Retranscrit après une rencontre à la Librairie du Square – Outremont, à Montréal en octobre 2018 à l’occasion de la parution de Ce côté et l’autre de l’océan, puis en février 2020 lors d’une rencontre à la Librairie Gallimard de Montréal lors du lancement de La minute bleue. Régulièrement complété.
Le lien entre médecine, mon métier, et l’écriture s’établit à travers les relations: une expérience humaine très humaine, entre soi et les autres.
Il n’est pas possible de la réduire par une étiquette tel que médecin-écrivain. L’écrivain relève du statut social. Le médecin exerce un métier. Il me procure aussi une discipline de travail et de concentration. Utile contre la tendance à fuir l’écriture quand elle se fait difficile, utile pour ne pas lâcher le sujet une fois qu’il s’est imposé.
À la suite des conflits qui ont traversé les générations qui m’ont précédé (guerre de Prusse de 1870, Première et Seconde Guerres mondiales, guerre d’Algérie), j’ai été amené à écrire sur ma guerre contre le corps malade. D’abord à travers la douleur dans Avant tout ne pas nuire, puis par la guerre d’Algérie de mon père dans Ce côté et l’autre de l’océan.

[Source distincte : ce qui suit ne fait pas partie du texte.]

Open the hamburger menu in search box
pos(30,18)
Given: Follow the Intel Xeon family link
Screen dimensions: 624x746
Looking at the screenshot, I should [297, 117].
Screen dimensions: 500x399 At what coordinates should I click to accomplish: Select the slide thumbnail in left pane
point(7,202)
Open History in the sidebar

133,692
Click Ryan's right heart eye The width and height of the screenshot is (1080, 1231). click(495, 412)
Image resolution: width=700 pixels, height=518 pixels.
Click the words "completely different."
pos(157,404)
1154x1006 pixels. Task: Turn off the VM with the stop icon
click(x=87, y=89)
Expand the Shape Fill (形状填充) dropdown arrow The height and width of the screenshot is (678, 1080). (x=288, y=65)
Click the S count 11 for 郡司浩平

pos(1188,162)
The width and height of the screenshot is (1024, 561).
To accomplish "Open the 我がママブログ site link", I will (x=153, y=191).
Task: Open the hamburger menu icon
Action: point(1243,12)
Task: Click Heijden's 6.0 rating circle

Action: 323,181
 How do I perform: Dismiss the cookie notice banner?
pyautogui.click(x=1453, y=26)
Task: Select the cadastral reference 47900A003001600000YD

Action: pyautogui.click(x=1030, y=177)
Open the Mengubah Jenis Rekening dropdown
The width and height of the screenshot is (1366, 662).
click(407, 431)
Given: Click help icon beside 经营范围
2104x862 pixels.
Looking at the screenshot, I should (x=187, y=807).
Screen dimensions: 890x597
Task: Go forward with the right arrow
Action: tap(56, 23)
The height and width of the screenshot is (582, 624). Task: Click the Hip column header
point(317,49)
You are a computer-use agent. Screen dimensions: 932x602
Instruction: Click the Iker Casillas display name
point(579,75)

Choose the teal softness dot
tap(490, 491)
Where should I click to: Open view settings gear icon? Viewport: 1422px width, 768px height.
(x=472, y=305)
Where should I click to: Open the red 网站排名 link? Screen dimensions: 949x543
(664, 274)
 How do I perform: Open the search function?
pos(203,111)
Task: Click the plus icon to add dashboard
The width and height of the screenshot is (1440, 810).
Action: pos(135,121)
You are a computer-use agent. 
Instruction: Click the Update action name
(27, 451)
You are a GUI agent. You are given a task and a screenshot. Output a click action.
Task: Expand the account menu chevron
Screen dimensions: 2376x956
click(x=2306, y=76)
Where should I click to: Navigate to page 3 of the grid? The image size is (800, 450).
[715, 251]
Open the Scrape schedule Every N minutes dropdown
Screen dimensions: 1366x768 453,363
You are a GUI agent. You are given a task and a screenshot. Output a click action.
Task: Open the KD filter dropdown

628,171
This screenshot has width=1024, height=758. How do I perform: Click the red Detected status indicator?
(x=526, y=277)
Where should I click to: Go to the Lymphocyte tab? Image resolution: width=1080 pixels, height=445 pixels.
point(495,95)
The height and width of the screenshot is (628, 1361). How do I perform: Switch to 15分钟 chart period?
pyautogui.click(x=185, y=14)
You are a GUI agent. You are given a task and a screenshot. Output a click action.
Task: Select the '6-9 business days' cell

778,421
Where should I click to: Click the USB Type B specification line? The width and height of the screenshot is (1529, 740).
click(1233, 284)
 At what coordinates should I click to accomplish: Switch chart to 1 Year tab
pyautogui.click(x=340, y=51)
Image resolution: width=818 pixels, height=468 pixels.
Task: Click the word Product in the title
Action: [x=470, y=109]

Ce dernier livre m’a conduit à l’approche plus frontale de la mémoire traumatique du chirurgien dans La minute bleue, et celui-ci de manière imprévue à l’écriture en cours: Chaque texte est indépendant et autonome, bien qu’il ouvre sur le suivant. Un dévoilement du sujet suivant que je découvre à la fin du processus d’écriture de chaque texte, ou dans les suites de son écriture.
L’écriture est initiée par une tension intérieure. La peur d’aborder le sujet, la honte souvent associée sont d’excellents moteurs. Le texte se développe à partir de ma réalité, elle est beaucoup plus riche et complexe que mon imaginaire. Sur certaines de mes réalités, le langage bouscule les représentations établies.
Elle part du corps, le corps des autres, ceux que j’ai soignés, ceux qui participent à la relation au monde, le corps aimé, le corps sexuel, le corps dans tous ses états. En réponse au sujet en cours, mon corps est souvent malmené, parfois dangereusement, d’abord au niveau des doigts qui me servaient pour opérer, siège symbolique des symptômes principaux. Écrire est une expérience physique, elle fatigue, elle épuise, le besoin irrésistible de dormir en témoigne, souvent brièvement, sous forme de micro-siestes de quelques minutes plusieurs fois dans la journée.
Le sujet oscille entre histoire personnelle et Histoire, entre un passé que je ne cherche pas à recomposer et mon présent. Surgissant par courts fragments : ce à quoi conduit l’archéologie des images, objets, gestes, travail initié dans La voix de Paola, qui se poursuit avec des séquences filmées. L’histoire ne se reconstitue pas en comblant les trous par mon imagination. Les segments sont tirés de ma mémoire, depuis l’état où ils y sommeillaient : des fragments au présent, signe de leur vitalité. Puis, le rythme invente de nouveaux sens, l’espace s’élargit. L’écrit se produit alors comme fiction, et tire sa force d’imaginaire de sa fidélité au réel.
La multiplication des perspectives enrichit aussi le réel. À travers la polyphonie, dans le premier livre, Le Toison, puis dans L’enfant secoué. Une addition de points de vue, ces perspectives à partir desquelles on ne voit initialement rien, ces perspectives qu’elles-mêmes on ne devine d’abord pas. Il n’y a ainsi aucune linéarité dans l’écriture d’un texte, sur les diverses couches du texte se développent de nouvelles.
En commençant un texte, je ne sais pas, je n’ai pas envie de savoir où il m’emmène. J’ai appris, même quand je pense ne jamais voir d’issue, à me faire confiance. Le temps effectif d’écriture est imprévisible. Pour Avant tout ne pas nuire, il a été d’environ deux années, mais le sujet était en jachère depuis beaucoup plus longtemps, souvent dans un brouillard ou une nébuleuse. Des tentatives de le sortir de là n’avaient pas abouti, elles constituaient des étapes préparatoires. Puis, de manière imprévisible, parfois en se liant avec un événement de la vie présente, le sujet force la porte de l’écriture et repousse tout ce qui est en cours. D’autres textes surgissent très vite. Qu’importe qu’il me faille deux jours ou cinq ans. À un moment du processus, est chaque fois survenu un phénomène insaisissable, l’équilibre du texte, sorte de miracle joyeux signifiant que le terme approche. Il restera encore beaucoup de phases à traverser, mais l’essentiel est là, sorti, posé.